▶ **Required action**
Would you reproduce exactly the lines below from the one holding "Given: Click the card title above the email" through the one holding "This screenshot has height=435, width=697.", inclusive, and no others?

▶ **Provided records**
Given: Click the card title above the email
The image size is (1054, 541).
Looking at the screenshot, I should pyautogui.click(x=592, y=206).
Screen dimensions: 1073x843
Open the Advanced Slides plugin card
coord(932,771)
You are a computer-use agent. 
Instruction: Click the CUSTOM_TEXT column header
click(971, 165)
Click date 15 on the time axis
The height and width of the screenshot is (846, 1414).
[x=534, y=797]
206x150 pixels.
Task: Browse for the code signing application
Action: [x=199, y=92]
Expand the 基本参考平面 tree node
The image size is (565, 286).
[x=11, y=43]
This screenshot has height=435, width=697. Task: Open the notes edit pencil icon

---

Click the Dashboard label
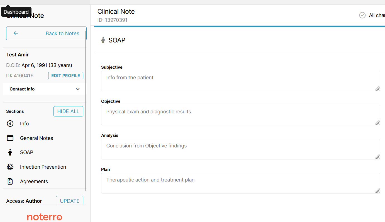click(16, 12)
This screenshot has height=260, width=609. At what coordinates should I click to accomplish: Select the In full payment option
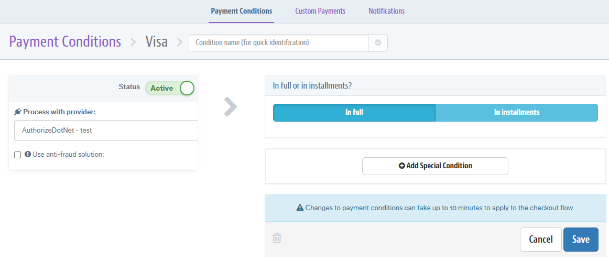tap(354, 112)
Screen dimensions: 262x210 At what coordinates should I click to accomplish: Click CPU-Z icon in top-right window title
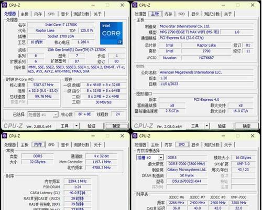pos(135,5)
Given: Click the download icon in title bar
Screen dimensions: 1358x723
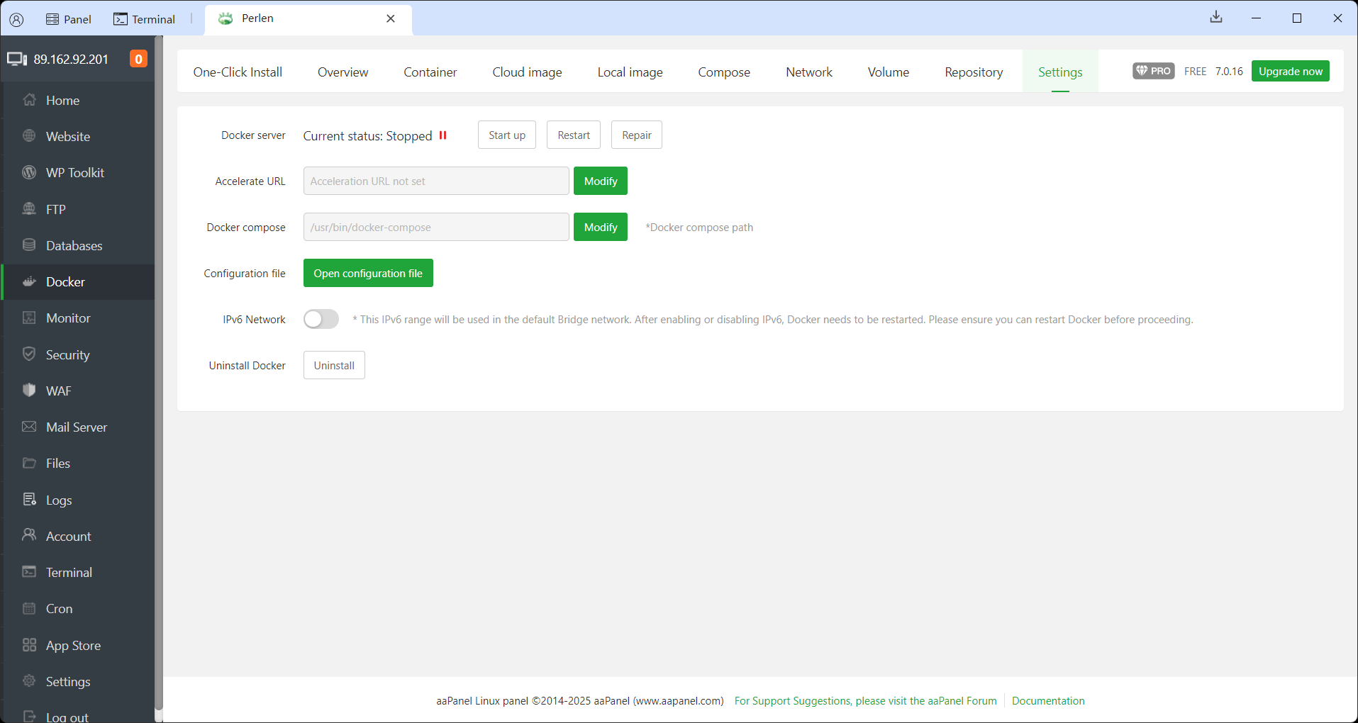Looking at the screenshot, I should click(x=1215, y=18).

...

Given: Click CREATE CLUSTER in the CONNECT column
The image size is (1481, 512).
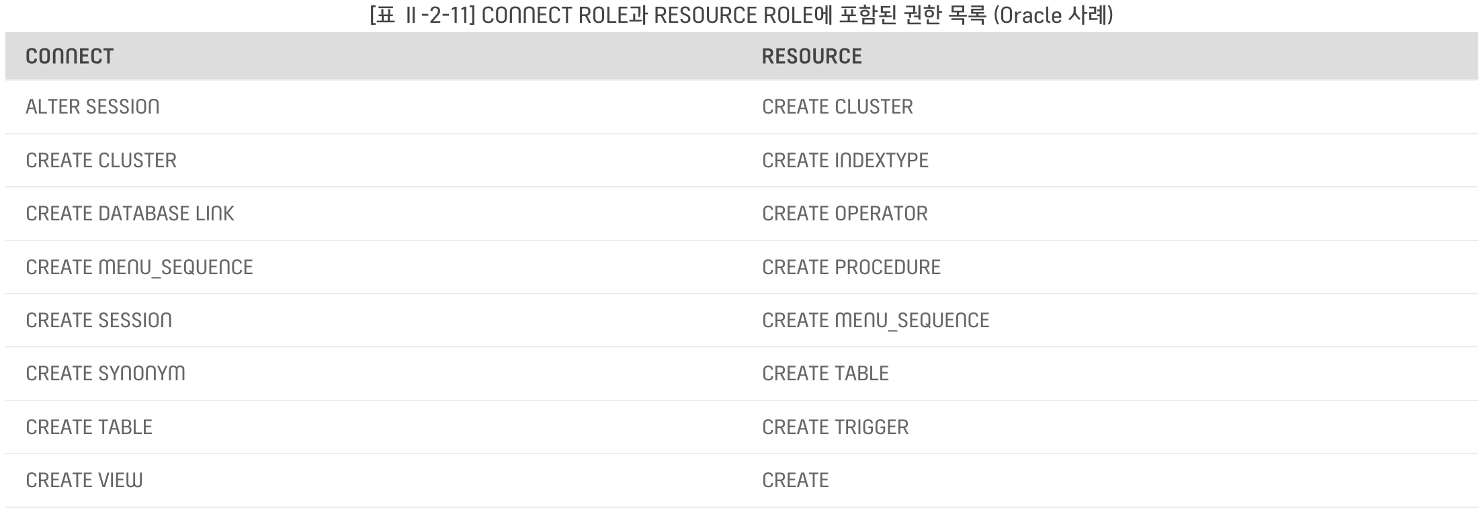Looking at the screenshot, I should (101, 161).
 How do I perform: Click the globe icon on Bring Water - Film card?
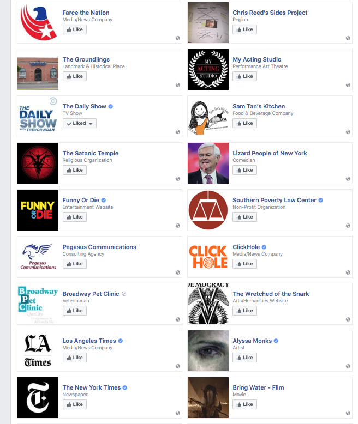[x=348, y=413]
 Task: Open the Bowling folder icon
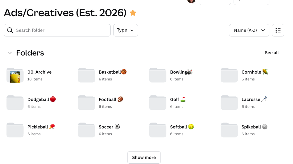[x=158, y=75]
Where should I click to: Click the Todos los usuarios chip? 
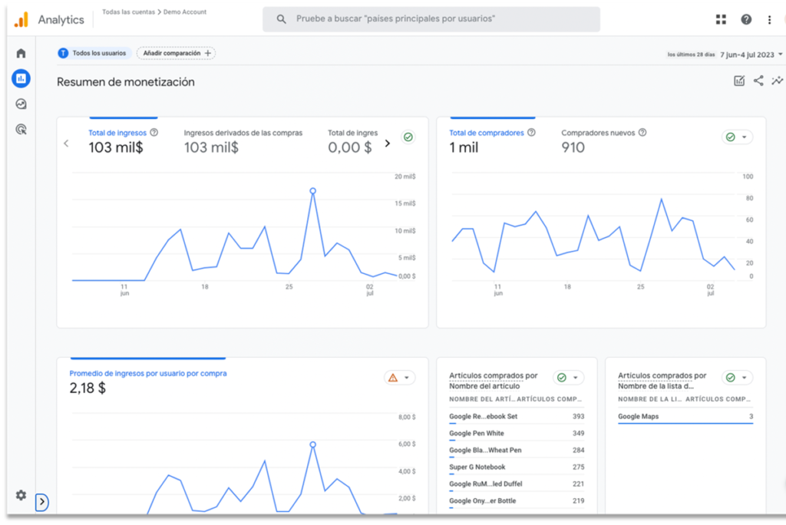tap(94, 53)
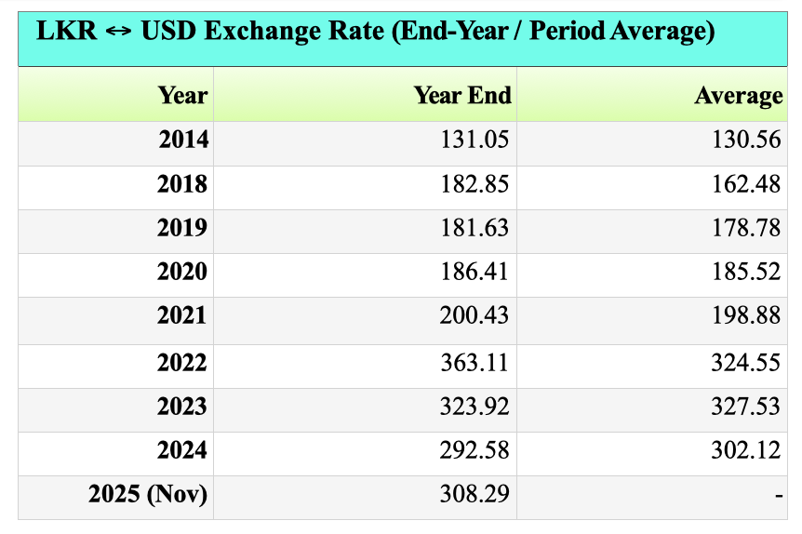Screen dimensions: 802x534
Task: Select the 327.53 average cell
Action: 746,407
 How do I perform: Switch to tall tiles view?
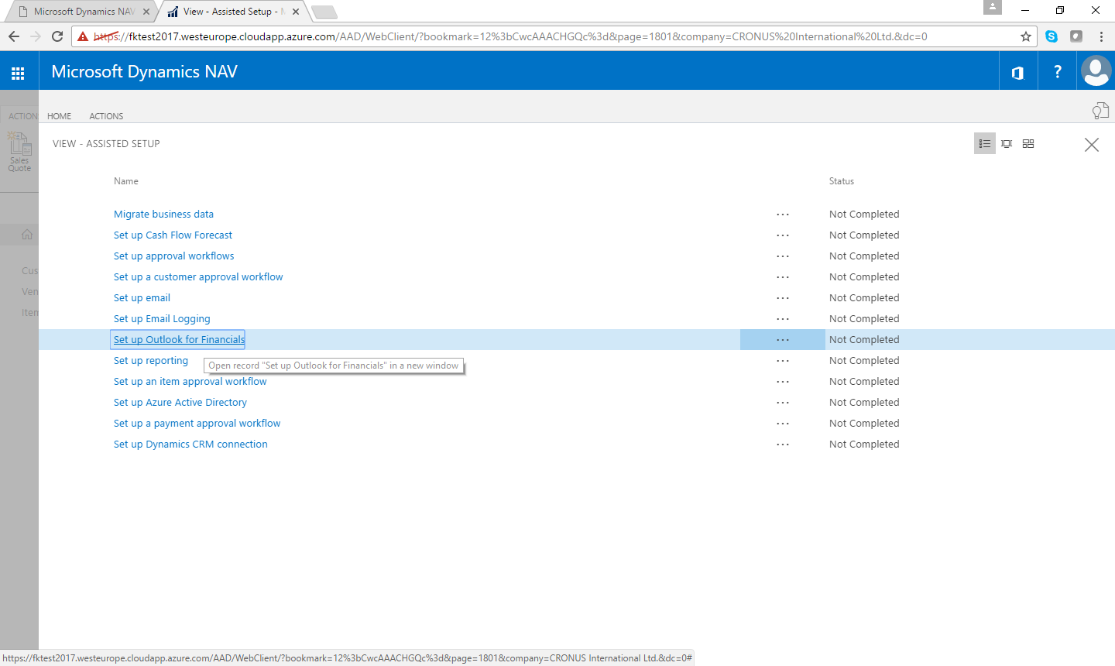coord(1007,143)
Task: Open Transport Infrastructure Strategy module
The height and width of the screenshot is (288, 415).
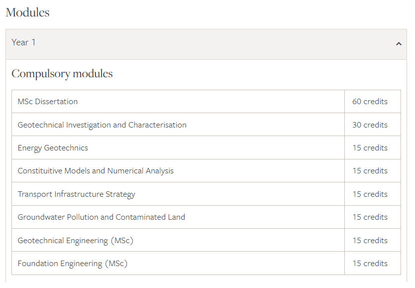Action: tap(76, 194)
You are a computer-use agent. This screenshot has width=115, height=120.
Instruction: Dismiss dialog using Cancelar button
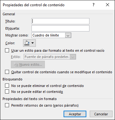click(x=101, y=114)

▶ **Output**
Given: Click the card title above the email
The image size is (1054, 541).
Looking at the screenshot, I should pyautogui.click(x=592, y=206).
Screen dimensions: 1073x843
Open the Advanced Slides plugin card
coord(932,771)
You are a computer-use agent. 
Instruction: Click the CUSTOM_TEXT column header
click(971, 165)
Click date 15 on the time axis
The height and width of the screenshot is (846, 1414).
[x=534, y=797]
206x150 pixels.
Task: Browse for the code signing application
Action: [x=199, y=92]
Expand the 基本参考平面 tree node
The image size is (565, 286).
[x=11, y=43]
This screenshot has height=435, width=697. Task: Open the notes edit pencil icon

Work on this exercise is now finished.